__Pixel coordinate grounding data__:
━━━━━━━━

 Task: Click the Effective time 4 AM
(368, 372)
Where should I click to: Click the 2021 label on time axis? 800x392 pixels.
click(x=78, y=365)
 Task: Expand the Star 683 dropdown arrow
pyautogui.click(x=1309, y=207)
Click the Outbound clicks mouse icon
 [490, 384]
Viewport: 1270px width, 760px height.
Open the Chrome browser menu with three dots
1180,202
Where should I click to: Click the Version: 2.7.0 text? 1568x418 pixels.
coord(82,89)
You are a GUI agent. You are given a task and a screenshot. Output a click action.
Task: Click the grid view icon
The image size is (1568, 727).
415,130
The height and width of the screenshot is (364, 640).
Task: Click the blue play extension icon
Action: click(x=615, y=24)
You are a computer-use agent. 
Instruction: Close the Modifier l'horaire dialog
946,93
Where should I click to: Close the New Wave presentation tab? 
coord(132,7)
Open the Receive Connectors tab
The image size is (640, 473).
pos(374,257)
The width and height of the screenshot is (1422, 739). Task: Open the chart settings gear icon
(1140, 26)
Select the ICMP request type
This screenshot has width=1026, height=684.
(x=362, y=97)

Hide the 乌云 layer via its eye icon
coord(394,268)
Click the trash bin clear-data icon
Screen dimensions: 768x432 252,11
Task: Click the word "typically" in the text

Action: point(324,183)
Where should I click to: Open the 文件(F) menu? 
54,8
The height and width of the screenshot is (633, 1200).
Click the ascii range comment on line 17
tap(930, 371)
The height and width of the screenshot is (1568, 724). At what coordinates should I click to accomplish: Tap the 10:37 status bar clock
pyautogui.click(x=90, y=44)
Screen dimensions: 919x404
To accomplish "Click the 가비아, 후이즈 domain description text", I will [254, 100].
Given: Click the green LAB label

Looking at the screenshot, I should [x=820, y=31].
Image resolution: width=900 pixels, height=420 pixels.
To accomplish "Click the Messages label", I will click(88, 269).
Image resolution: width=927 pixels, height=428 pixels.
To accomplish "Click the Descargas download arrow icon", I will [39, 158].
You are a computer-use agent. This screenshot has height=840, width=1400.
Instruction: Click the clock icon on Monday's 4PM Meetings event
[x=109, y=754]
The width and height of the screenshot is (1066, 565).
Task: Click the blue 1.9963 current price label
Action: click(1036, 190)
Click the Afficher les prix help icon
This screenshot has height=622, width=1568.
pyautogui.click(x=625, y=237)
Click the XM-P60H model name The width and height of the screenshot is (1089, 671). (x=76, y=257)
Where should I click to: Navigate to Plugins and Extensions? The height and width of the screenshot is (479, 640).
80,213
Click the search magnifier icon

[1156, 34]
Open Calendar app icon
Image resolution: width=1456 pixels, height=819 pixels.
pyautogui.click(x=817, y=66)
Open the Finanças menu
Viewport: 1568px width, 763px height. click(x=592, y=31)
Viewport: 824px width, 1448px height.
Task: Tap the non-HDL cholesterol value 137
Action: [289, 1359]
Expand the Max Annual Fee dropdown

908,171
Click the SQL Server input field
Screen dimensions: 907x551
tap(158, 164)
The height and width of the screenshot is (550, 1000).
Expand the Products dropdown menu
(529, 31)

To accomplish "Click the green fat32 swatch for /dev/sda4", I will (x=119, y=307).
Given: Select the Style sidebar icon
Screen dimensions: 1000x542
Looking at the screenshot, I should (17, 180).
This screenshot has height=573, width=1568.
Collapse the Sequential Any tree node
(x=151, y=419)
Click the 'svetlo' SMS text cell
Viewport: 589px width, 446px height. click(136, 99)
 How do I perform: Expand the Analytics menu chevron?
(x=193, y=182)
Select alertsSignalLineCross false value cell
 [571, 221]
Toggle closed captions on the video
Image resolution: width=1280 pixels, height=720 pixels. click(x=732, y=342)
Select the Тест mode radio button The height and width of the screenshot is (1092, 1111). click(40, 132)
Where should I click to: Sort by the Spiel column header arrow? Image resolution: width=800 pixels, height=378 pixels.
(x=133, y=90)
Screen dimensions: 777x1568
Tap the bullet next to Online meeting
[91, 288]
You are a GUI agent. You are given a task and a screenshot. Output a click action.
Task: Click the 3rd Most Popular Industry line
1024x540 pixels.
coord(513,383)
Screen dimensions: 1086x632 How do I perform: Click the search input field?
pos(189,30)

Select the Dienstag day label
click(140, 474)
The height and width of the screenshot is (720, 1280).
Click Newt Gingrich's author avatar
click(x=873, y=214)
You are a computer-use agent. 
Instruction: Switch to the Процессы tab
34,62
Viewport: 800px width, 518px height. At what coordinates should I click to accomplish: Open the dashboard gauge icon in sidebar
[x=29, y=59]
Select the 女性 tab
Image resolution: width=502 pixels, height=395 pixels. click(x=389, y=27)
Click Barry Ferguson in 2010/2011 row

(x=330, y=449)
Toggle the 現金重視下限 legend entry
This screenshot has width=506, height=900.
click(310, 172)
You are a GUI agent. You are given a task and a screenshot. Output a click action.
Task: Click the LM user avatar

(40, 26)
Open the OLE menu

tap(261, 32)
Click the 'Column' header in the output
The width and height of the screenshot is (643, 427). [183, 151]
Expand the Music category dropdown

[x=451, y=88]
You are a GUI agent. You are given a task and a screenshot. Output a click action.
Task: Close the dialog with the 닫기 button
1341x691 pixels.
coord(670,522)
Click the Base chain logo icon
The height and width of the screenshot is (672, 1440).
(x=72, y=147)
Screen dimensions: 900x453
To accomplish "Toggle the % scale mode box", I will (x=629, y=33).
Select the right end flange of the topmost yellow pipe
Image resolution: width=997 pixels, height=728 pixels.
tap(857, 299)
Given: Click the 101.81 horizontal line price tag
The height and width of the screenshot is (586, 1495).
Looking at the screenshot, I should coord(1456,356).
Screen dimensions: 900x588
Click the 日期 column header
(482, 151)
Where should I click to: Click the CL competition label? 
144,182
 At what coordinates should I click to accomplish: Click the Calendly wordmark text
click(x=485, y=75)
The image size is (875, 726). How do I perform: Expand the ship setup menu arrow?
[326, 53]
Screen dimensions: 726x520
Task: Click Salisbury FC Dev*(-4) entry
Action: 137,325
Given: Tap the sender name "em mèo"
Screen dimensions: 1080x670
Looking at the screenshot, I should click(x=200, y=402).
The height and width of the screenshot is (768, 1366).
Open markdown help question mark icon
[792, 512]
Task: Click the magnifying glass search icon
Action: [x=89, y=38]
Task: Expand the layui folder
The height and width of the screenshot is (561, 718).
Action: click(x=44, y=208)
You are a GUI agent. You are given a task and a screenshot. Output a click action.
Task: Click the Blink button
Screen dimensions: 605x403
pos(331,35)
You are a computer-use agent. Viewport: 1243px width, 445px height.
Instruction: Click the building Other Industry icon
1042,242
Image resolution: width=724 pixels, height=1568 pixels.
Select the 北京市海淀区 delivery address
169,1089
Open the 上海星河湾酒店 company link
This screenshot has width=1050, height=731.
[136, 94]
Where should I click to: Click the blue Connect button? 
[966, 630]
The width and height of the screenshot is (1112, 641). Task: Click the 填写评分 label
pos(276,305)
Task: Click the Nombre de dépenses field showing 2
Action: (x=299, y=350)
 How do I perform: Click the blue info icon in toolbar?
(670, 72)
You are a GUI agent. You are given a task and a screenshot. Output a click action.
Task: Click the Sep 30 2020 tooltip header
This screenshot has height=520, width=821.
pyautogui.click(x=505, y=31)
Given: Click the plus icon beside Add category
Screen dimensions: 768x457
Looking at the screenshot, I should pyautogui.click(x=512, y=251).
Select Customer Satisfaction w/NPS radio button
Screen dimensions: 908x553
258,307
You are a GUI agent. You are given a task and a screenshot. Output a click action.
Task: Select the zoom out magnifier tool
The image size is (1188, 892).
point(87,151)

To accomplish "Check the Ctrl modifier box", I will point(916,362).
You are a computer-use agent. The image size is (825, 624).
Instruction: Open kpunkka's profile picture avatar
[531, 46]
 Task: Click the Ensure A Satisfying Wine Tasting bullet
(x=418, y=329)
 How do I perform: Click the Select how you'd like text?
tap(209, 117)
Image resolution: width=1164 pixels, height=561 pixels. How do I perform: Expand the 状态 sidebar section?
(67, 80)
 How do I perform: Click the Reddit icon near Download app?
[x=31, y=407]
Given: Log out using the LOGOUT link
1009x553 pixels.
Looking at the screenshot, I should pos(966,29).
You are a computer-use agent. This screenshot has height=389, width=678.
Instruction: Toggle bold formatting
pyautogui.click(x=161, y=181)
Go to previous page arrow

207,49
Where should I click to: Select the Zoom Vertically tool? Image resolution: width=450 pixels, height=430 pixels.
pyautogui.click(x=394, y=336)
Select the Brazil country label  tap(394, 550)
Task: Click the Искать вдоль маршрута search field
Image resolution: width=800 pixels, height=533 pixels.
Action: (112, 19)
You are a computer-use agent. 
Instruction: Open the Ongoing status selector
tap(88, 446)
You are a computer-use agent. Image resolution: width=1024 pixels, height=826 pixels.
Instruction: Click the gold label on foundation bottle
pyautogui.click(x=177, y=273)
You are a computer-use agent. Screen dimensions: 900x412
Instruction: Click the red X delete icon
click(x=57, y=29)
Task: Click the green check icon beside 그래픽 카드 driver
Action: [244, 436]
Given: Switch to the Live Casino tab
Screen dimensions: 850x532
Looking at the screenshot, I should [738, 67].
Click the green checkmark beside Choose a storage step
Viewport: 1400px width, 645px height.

━━━━━━━━

__Instructions to follow__:
Lines containing the word "will": copy every one of them from the records above.

__Response to this task__:
To accomplish "Click the 가비아, 후이즈 domain description text", I will [254, 100].
To accomplish "Click the Messages label", I will click(88, 269).
To accomplish "Click the Descargas download arrow icon", I will [39, 158].
To accomplish "Click the green fat32 swatch for /dev/sda4", I will (x=119, y=307).
To accomplish "Toggle the % scale mode box", I will (x=629, y=33).
To accomplish "Check the Ctrl modifier box", I will point(916,362).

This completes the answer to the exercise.